Yes, we all need to think about this because when we purchase the products produced by demoralized workers, we are not only losing American middle class jobs but also directly supporting this neo-slavery.

 

In civilized nations there are minimum wage laws, child labor laws, health and safety laws, environmental laws and laws against sexual abuse and exploitation. Politicians actually have a desire to protect their workers. U.S. politicians should be ashamed of themselves for allowing products to come into this country that were made by exploited workers. Instead they, with their corporate colleagues, have enabled it, while slicing U.S. manufacturing capacity and painfully eliminating good paying middle-income jobs.  These politicians have substantially weakened America.

 

The irony is that while we wish to buy products made by workers who are not exploited, the

day is fast approaching when the only products you can find made in the U.S.A. will be in the antique malls.

The companies professed that these factories would benefit everyone connected to them.

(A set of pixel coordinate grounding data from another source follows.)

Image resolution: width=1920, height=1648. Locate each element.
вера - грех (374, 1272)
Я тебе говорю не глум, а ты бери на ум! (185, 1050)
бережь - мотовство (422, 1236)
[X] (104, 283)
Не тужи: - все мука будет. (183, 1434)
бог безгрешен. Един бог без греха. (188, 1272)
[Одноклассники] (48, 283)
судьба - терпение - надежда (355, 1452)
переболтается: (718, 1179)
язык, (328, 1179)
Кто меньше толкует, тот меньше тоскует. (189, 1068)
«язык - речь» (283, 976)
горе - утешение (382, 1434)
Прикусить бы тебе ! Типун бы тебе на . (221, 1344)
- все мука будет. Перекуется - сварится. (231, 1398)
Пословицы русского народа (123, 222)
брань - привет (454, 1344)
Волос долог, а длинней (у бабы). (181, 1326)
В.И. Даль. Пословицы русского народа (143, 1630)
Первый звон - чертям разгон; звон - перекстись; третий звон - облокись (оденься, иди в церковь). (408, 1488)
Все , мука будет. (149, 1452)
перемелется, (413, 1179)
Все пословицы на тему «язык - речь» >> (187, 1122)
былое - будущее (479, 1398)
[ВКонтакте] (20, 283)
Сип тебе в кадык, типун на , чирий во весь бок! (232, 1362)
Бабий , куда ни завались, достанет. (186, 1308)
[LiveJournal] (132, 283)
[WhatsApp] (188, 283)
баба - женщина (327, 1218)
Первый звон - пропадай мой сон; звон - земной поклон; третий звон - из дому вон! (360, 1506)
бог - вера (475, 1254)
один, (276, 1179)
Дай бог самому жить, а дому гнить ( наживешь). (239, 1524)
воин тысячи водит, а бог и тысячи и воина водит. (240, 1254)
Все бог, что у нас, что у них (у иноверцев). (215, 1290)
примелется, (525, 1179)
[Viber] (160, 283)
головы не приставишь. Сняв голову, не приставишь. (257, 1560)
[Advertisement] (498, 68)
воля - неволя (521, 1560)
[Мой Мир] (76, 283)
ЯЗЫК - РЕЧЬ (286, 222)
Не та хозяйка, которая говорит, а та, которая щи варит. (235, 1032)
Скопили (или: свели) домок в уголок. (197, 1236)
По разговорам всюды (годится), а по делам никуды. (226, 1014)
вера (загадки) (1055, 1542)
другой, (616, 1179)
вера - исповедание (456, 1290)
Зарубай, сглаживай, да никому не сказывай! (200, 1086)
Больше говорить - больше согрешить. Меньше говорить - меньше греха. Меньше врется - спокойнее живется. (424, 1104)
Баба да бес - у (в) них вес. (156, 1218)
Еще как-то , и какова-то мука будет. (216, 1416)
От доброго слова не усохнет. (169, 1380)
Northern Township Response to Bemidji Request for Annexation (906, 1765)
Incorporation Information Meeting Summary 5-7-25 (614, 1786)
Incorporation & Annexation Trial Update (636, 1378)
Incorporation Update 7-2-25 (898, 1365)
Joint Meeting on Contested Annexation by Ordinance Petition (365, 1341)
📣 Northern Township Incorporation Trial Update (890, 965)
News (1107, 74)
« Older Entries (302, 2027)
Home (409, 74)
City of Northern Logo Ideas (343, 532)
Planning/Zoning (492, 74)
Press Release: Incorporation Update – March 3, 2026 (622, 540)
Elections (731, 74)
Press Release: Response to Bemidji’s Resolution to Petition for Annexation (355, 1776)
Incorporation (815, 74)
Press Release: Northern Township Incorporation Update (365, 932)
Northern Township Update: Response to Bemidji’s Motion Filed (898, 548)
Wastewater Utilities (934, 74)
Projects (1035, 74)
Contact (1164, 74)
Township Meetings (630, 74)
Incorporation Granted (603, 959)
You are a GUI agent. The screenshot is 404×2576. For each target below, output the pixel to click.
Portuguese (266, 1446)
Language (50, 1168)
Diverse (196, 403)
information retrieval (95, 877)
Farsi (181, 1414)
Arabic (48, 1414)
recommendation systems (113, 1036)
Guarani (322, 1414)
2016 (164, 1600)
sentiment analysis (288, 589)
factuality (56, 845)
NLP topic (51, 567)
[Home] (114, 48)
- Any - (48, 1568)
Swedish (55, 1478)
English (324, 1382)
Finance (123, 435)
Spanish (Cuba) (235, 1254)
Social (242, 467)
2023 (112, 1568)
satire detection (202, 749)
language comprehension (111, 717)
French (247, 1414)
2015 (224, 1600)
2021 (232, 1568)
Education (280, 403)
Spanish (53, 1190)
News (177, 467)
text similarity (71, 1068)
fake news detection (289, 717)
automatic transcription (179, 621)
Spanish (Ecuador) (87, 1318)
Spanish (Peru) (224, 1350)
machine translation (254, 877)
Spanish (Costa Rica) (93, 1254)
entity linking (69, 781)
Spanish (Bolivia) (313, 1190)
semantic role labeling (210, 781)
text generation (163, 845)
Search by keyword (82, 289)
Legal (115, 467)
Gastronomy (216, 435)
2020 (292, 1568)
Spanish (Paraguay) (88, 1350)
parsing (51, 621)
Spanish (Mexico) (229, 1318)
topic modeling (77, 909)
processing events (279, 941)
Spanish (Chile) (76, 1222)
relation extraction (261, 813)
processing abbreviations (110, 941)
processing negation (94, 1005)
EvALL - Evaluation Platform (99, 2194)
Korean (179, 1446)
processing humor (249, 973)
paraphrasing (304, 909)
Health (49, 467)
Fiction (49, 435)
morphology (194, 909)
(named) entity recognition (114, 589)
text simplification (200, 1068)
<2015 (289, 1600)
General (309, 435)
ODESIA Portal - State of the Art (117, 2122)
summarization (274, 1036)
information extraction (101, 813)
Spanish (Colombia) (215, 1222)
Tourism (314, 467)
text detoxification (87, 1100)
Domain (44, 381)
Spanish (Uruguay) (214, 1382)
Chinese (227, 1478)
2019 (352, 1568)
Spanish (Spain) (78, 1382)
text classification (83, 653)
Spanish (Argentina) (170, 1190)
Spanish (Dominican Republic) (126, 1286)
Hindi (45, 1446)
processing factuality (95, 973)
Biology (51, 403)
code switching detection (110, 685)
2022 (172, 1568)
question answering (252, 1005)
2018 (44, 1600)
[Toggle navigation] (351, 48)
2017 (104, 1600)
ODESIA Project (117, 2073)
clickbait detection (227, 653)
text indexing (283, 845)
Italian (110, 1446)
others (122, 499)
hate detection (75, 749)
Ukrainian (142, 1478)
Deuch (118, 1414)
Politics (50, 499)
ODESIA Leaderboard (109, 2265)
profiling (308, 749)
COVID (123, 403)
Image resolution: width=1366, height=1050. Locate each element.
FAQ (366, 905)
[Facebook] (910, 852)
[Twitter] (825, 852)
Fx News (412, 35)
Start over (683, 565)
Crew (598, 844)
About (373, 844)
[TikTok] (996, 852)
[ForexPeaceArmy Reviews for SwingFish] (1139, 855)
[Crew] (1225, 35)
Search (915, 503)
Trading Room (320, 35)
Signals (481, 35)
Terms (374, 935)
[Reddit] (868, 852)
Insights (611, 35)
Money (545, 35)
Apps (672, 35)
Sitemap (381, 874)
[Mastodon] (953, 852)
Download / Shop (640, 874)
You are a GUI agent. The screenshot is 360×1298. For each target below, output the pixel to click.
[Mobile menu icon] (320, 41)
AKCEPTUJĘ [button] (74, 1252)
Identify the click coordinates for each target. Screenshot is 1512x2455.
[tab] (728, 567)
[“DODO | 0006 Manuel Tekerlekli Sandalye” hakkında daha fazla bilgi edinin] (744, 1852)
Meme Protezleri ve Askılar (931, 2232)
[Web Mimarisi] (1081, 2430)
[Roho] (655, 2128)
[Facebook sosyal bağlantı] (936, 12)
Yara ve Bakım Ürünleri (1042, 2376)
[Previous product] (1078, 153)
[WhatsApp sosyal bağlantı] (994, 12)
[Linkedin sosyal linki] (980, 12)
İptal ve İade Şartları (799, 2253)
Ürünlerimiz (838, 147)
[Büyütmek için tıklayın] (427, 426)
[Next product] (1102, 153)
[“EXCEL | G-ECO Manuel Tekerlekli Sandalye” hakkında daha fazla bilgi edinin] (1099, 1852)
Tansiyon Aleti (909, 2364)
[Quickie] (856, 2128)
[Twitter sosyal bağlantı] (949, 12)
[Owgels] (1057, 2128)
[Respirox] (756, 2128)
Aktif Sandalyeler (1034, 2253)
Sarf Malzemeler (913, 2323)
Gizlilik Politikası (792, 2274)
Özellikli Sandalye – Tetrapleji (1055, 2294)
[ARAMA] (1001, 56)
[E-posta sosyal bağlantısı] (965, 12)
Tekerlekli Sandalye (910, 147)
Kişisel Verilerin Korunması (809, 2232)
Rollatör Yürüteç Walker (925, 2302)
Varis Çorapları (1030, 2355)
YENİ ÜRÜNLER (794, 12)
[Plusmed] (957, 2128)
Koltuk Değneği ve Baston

They lied.

Raising wages, which improves living standards in poor countries, is in direct opposition to their best interests, and social responsibility just isn’t a consideration. Sooner or later, as the rest of the world becomes more powerful and the U.S. becomes less dominant, the world will remember the abuse that U.S. corporations and political leaders visited upon them. There could be retribution to pay.

 

The successful double talk of Wall Street and powerful industries arguing that blind open free trade, at the expense of powerless workers and their families, would promote democracy and improve the living conditions has been proven false. The exploitative maquiladora system is the kiss of death to all of the workers of the world.